The Federal Maritime Commission would like to update the processes for revoking or denying ocean transportation intermediary (OTI) licenses, the agency said in a notice. While the FMC previously updated the processes in 2015, "the revised process, however, has proved to be imprecise in certain respects and has not led to the reduction in time and expense that was anticipated," it said. The agency's proposal would include a new hearing procedure that is "based on the procedure for formal small Shipping Act claims," it said. "The new hearing procedure would be overseen by an administrative law judge and would represent the type of expedient, low-burden process sought in the previous rulemaking while fulfilling the need for more detailed procedural requirements." Comments on the proposal are due Oct. 3.
The Office of the U.S. Trade Representative is soliciting comments at regulations.gov, docket number USTR-2019-0012, on tariff and non-tariff barriers in 61 countries, the European Union and the countries of the Arab League (some of which are included in the list that follows). The topics stakeholders can comment on are wide-ranging -- from tariffs, customs practices, and sanitary and phytosanitary measures not based on science, to subsidies, intellectual property enforcement, data localization, discriminatory licensing or regulatory actions and investment restrictions. They also asked about Buy America-equivalent policies in other markets. The countries under review for the annual trade barriers report are: Algeria, Angola, Argentina, Australia, Bahrain, Bangladesh, Bolivia, Brazil, Brunei, Burma, Cambodia, Canada, Chile, China, Colombia, Costa Rica, Cote d’Ivoire, Dominican Republic, Ecuador, Egypt, El Salvador, Ethiopia, Ghana, Guatemala, Honduras, Hong Kong, India, Indonesia, Israel, Japan, Jordan, Kenya, Korea, Kuwait, Laos, Malaysia, Mexico, Morocco, New Zealand, Nicaragua, Nigeria, Norway, Oman, Pakistan, Panama, Paraguay, Peru, the Philippines, Qatar, Russia, Saudi Arabia, Singapore, South Africa, Switzerland, Taiwan, Thailand, Tunisia, Turkey, United Arab Emirates, Ukraine and Vietnam. Comments are due by midnight Oct. 31.

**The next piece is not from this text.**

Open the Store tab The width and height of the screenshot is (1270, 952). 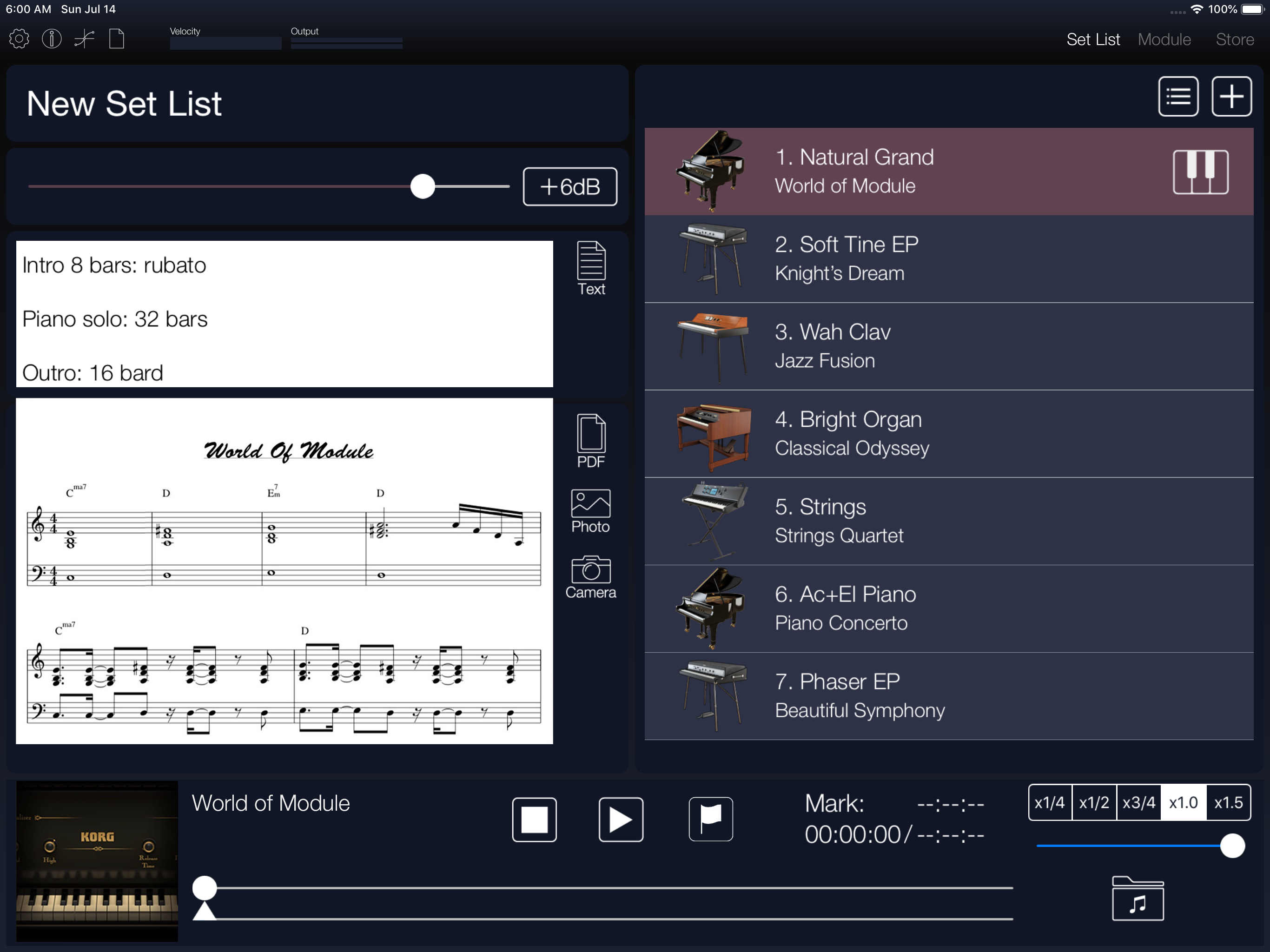point(1234,39)
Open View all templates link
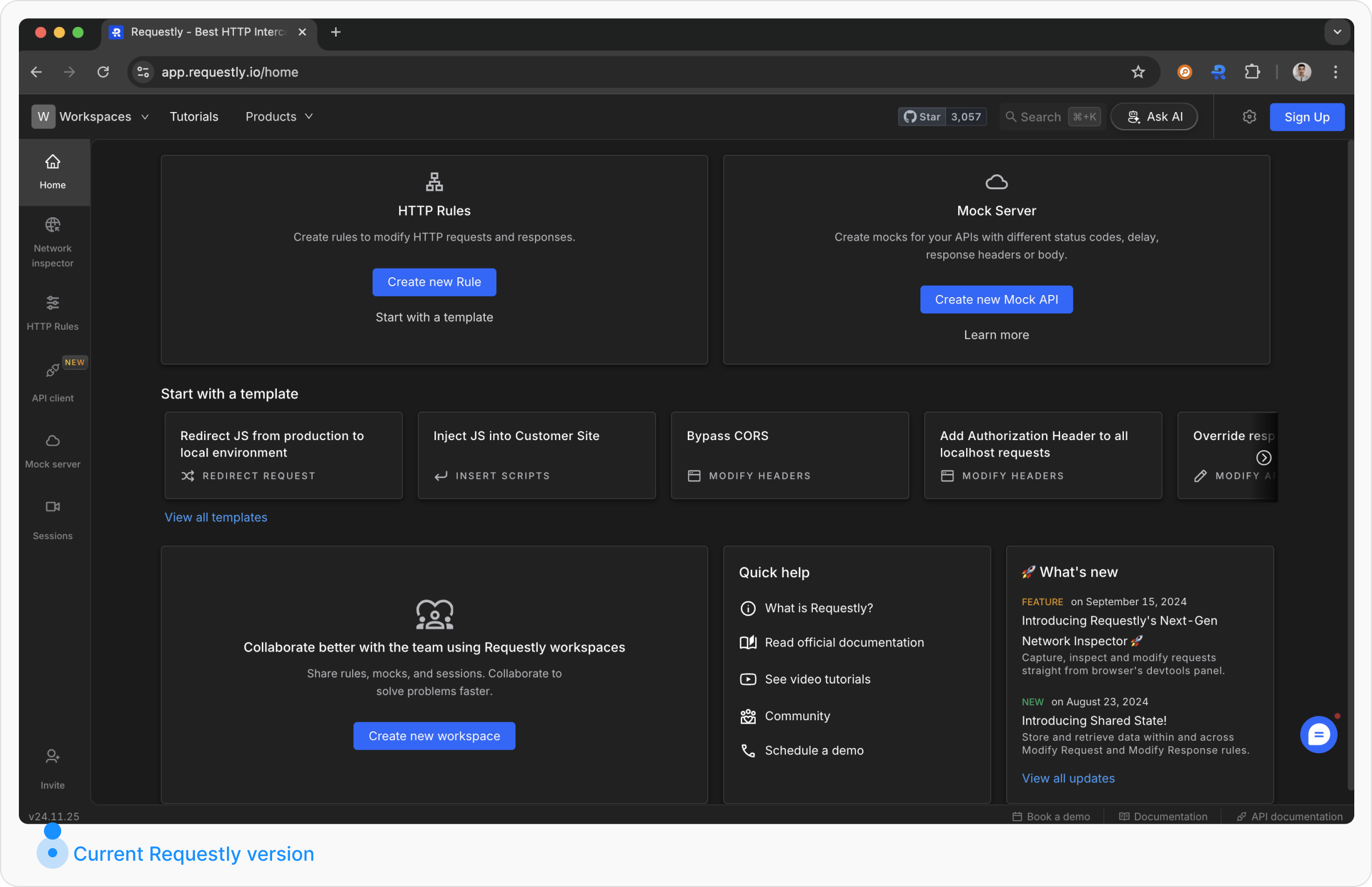 tap(216, 517)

The International Chamber of Commerce is expected to revise its incoterms to “clearly and accurately reflect current trade practices” when it releases its new set of the international commercial terms in September, according to an Aug. 29 post from Export Solutions.
The State Department approved potential military sales to Denmark, Hungary, Japan, Lithuania and South Korea, the Defense Security Cooperation Agency said Aug. 27.
If the U.S.-Mexico-Canada Agreement is passed, its impact will be felt almost immediately, Vice President Mike Pence said, speaking to reporters in South Carolina on Aug. 27.
The National Pork Producers Council applauded the U.S. and Japan trade agreement, saying it would place U.S. pork exporters “back on a level playing field” with competitors in one of the U.S.’s “most important export markets.” “We look forward to rapid implementation of the agreement as international competitors are currently taking U.S. pork market share through more favorable access,” NPPC President David Herring said in an Aug. 25 statement. The council, citing a study, said U.S. exports to Japan will grow from $1.6 billion in 2018 to more than $2.2 billion “over the next 15 years” as a result of the trade deal. President Donald Trump and Japanese Prime Minister Shinzo Abe announced the agreement at the G-7 summit in France (see 1908260033).
The State Department issued three technical corrections to the Cuba Restricted List, in a notice.
The Directorate of Defense Trade Controls rescheduled its In-House Seminar from Sept. 18 to Oct. 9 due to scheduling conflicts, the DDTC said in an Aug. 22 notice. DDTC is extending registration for an additional week, but remains "first-come, first-served." Questions should be directed to DDTCInHouseSeminars@state.gov.
The State Department approved the potential sale of $8 billion worth of defense-related goods to Taiwan, the Defense Department’s Defense Security Cooperation Agency said in an Aug. 20 press release. The sale to the Taipei Economic and Cultural Representative Office includes 66 F-16C/D Block 70 aircraft, engines, radars, computers, “multipurpose launchers” and other military products. The sale serves U.S. national interests by supporting Taiwan’s military to help it “maintain a credible defensive capability,” the press release said.
The Senate will likely confirm Tom Feddo as a top official for the Committee on Foreign Investment in the U.S., a “positive and timely development” for companies involved in foreign investment compliance, according to an Aug. 19 post from Arent Fox. Feddo is expected to be named the first assistant secretary of the Treasury for investment security. The position was created in 2018 to increase the authority of CFIUS when it enacted the Foreign Investment Risk Review Modernization Act, the post said.